(Stored data entries)
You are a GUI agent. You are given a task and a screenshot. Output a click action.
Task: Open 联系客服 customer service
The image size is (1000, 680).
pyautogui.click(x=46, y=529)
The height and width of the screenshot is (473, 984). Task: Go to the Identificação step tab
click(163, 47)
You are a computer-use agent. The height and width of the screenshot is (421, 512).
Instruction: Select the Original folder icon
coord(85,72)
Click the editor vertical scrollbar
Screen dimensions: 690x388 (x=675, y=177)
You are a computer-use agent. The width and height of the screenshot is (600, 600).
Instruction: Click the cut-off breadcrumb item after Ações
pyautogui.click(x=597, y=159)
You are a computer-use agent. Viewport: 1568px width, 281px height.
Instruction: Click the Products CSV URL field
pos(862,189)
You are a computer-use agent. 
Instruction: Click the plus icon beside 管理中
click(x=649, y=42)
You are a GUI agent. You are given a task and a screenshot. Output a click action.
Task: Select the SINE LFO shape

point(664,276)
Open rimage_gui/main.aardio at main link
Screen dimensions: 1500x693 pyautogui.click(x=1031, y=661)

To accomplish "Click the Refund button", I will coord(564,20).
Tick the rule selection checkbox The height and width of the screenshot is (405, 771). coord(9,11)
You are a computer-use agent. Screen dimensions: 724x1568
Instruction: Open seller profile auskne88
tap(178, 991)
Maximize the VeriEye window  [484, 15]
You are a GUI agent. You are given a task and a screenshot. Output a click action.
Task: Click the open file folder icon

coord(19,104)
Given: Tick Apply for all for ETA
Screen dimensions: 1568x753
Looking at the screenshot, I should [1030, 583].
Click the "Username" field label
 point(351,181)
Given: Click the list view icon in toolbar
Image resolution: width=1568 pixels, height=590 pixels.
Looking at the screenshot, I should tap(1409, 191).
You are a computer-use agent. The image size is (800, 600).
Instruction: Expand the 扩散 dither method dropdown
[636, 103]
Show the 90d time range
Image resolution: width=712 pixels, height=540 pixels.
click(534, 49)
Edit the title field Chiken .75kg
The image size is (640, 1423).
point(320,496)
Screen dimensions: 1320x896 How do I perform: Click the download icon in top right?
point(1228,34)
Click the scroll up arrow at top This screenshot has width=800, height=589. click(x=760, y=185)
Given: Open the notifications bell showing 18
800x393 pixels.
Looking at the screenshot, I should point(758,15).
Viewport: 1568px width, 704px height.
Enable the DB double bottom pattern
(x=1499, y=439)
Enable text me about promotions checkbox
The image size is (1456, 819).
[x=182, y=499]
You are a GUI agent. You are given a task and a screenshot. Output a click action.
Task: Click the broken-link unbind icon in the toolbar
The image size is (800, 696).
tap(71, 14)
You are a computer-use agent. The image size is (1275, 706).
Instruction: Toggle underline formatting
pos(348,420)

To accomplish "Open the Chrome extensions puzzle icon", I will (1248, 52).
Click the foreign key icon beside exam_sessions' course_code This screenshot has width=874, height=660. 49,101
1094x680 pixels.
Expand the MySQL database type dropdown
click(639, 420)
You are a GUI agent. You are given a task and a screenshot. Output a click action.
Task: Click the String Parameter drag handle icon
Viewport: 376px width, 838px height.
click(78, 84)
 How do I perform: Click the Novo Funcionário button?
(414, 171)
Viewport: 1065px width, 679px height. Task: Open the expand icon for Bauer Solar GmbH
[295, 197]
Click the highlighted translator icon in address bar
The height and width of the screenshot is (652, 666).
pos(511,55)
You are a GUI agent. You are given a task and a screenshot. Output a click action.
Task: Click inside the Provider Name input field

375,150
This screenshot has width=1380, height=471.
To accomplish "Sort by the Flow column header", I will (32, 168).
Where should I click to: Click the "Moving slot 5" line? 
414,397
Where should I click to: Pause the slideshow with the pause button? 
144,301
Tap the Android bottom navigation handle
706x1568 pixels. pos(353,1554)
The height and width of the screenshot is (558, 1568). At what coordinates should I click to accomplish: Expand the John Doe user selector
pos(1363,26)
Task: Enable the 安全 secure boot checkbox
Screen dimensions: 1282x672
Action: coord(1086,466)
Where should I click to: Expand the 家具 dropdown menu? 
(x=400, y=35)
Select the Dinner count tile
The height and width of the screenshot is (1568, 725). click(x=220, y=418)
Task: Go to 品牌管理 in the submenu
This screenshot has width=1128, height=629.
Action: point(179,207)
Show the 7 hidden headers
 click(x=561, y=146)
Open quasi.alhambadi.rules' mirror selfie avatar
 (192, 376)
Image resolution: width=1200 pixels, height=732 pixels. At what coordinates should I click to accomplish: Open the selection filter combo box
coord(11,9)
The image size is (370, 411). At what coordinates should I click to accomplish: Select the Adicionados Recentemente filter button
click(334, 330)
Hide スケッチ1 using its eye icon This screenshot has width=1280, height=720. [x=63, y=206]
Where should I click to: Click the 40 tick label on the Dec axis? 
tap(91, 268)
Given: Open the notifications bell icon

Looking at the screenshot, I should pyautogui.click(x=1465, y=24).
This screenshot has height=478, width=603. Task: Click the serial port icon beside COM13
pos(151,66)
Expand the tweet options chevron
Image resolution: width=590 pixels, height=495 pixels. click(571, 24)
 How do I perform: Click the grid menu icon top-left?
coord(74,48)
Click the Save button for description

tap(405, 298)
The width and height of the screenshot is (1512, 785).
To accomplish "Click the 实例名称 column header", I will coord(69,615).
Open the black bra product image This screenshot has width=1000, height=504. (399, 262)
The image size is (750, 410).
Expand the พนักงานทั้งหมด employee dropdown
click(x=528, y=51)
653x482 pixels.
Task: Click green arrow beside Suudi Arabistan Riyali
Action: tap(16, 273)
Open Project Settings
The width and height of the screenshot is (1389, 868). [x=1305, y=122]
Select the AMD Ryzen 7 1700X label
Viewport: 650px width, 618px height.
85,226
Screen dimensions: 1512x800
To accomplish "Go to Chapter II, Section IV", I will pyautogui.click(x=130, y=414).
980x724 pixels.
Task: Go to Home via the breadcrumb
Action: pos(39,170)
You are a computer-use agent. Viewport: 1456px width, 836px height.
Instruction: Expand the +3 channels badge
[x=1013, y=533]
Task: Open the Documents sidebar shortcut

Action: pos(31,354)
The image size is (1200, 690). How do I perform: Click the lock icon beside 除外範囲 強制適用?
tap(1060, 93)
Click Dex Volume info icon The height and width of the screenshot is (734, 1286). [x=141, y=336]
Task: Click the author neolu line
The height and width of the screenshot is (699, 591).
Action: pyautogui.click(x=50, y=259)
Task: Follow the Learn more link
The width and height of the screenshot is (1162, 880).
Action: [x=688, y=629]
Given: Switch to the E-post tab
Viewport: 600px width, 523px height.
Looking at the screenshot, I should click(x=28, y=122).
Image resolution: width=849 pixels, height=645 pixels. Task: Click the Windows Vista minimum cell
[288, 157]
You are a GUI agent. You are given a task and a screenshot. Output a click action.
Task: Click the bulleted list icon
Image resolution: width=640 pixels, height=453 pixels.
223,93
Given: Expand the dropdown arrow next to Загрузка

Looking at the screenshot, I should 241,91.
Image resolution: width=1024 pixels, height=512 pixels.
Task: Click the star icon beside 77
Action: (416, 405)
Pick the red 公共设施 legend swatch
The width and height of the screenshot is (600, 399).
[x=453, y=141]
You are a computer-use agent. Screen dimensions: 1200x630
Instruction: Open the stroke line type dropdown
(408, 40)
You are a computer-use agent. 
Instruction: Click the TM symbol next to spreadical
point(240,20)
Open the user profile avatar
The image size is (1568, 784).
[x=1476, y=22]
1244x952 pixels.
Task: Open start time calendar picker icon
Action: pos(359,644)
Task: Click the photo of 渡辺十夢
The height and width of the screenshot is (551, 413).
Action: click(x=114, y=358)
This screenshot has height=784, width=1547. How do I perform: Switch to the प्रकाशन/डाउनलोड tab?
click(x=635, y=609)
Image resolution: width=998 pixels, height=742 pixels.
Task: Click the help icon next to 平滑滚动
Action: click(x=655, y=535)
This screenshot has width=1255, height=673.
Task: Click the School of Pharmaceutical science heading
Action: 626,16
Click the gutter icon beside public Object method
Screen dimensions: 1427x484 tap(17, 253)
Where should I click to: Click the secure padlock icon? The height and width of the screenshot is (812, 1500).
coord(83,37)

## [PROBLEM TO SOLVE]
Would you copy every line of the entries that includes the word "list"?

## [ANSWER TO THIS TASK]
Given: Click the list view icon in toolbar
Task: Click the bulleted list icon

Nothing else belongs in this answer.